When Bridesmaids broke out in 2011, Kristen Wiig seemed poised to become the next big comedy star, following in the footsteps of rarified fellow Saturday Night Live alumni like Will Ferrell and Adam Sandler. In the few years since, though, Wiig has shown admirably little interest in cashing in on her massive success, leaving her Bridesmaids costar Melissa McCarthy to jump ahead and become a major box office attraction. The closest Wiig has come to a comedy-star trajectory is booking her upcoming roles in Anchorman 2 (said to be a small part, and the kind of comic ensemble she probably would’ve joined regardless of Bridesmaids) and The Secret Life of Walter Mitty (a sweet-natured if minor love-interest role in a surprisingly ambitious family film).
For the most part, Wiig seems to prefer smaller, purportedly less broad projects like Girl Most Likely, recently out on DVD. She plays a character called Imogene, and you can tell it used to be the title role (the movie’s name was changed somewhere between its film-festival plays and its theatrical release) because everyone else in the movie says her name constantly, as if preparing for one of those trailer montages that cut between ten or 12 different utterances of a name in rapid succession.
Imogene was once a promising young playwright who won a prestigious grant but failed to produce an actual script; now she’s floundering in New York City, just barely hanging on to her semi-high-society life when an unceremonious break-up with her boyfriend sends her into a tailspin. An ill-advised faked suicide attempt summons doctors, who in turn call her mother Zelda (Annette Bening) and remand Imogene to her care—in dreaded New Jersey.
So as it turns out, Girl Most Likely has plenty in common with Bridesmaids; that is sharing that movie’s sense of 30-something melancholy, rather than its big comic set pieces. It’s one of a recent spate of movies about women in their 30s facing down romantic and professional failure by regression, and often moving back home with their parents, including this year’s The Lifeguard and 2012’s Hello, I Must Be Going. These films may well have been in place before Bridesmaids hit it big, but it’s still surprising to find the less audience-friendly aspects of that film reflected in so many other followers.

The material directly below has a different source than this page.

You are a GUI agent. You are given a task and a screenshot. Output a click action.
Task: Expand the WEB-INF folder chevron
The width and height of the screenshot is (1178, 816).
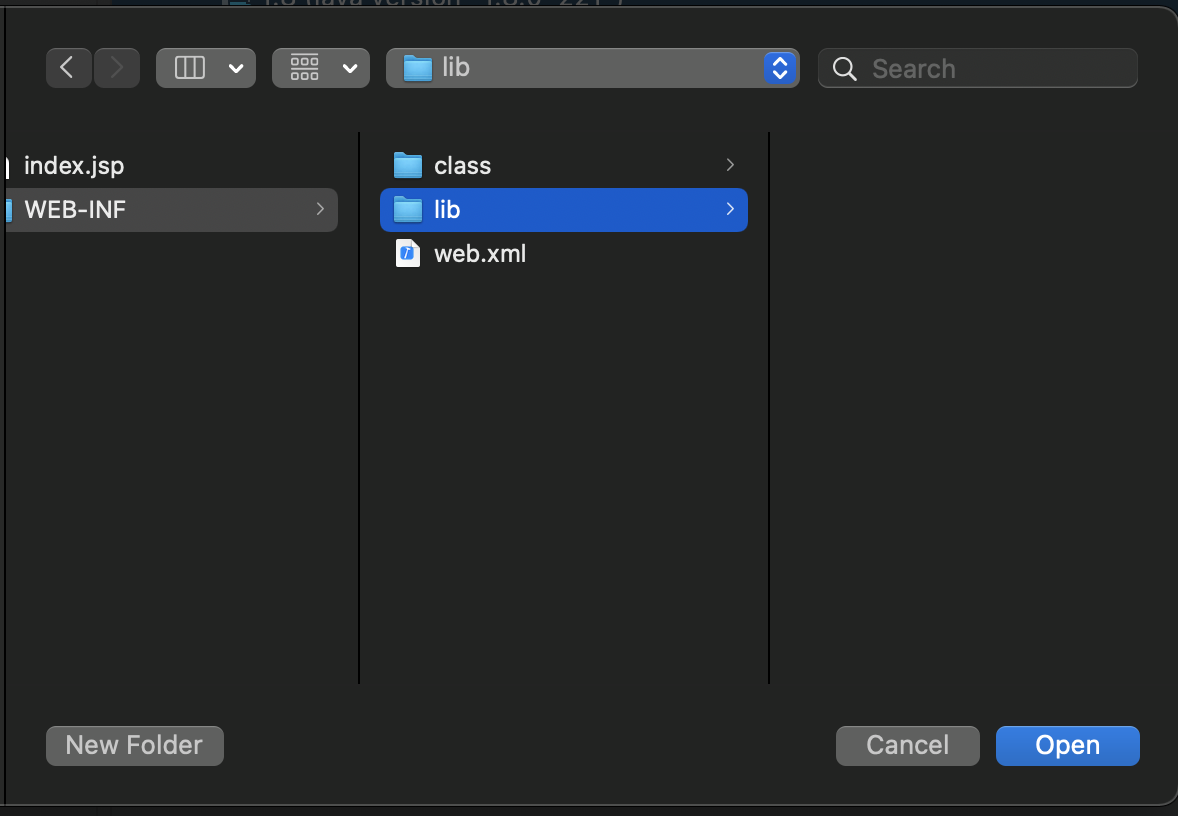pyautogui.click(x=320, y=209)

Stranger still: the big-studio Bridesmaids covered this material with more aplomb than its indie counterparts. Hello, I Must Be Going at least portrayed 30-something regression with what felt like real-world veracity; Girl Most Likely does that indie-comedy thing where its broadest moments combine with its most affected quirks to heighten its oddness into total disbelief. Imogene has a sweetly affectionate relationship with her stunted brother Ralph (Christopher Fitzgerald), for example, who refuses to travel further afield than the Jersey boardwalk and spends his time constructing a crustacean-style shell fit for humans to retreat into (the movie assumes the mere sight of the shell is funny in and of itself, as evidenced by a pointless DVD extra, “Life in the Shell”, that consists of someone dragging the prop all around New York and placing it in incongruous locations). I think this is supposed to be both hilarious and poignant, instead of stupid and extremely stupid. However, it’s rooted in a callous disregard for whether Ralph is quirky or in need of a professional diagnosis.
This tone-deaf cuteness has become something of a trademark for co-directors Robert Pulcini and Shari Springer Berman, who made such a wonderful and offbeat fiction debut with American Splendor ten years ago. Since then, they’ve carved out a niche telling similarly odd stories in and around the New York City area. Their films The Nanny Diaries, The Extra Man, and now Girl Most Likely all share a feel for the experience of struggling to live in Manhattan and the accompanying class envies that might play out in these situations.
They also share the distinction of not really working as movies despite talented casts, and Girl Most Likely is perhaps their cartooniest and most oversimplified vision yet: Manhattan is full of rich phonies, New Jersey has a realness that Imogene shouldn’t be so eager to escape, and—as with so many movies about stalled-out 30-somethings—professional success is basically just a few solid decisions away, effectively negating any insights Girl Most Likely has about class. I wondered if a longer cut of the movie might have more resonance. The deleted scenes on the DVD, however, are as spare as its other features, they’re more akin to deleted moments.
Wiig, it doesn’t need to be said, can do better; she has a talent for underplaying but still drawing attention to a character’s self-obsession (on the worry over her faked suicide note: “You thought it was that good?”) and based on Bridesmaids, she could probably write a wicked or at least amusing chronicle of the Manhattan/New Jersey divide. Instead she and Bening (hamming up a Joisey accent), among others, are left flailing, and the ennui of Girl Most Likely starts to feel sadly metatextual.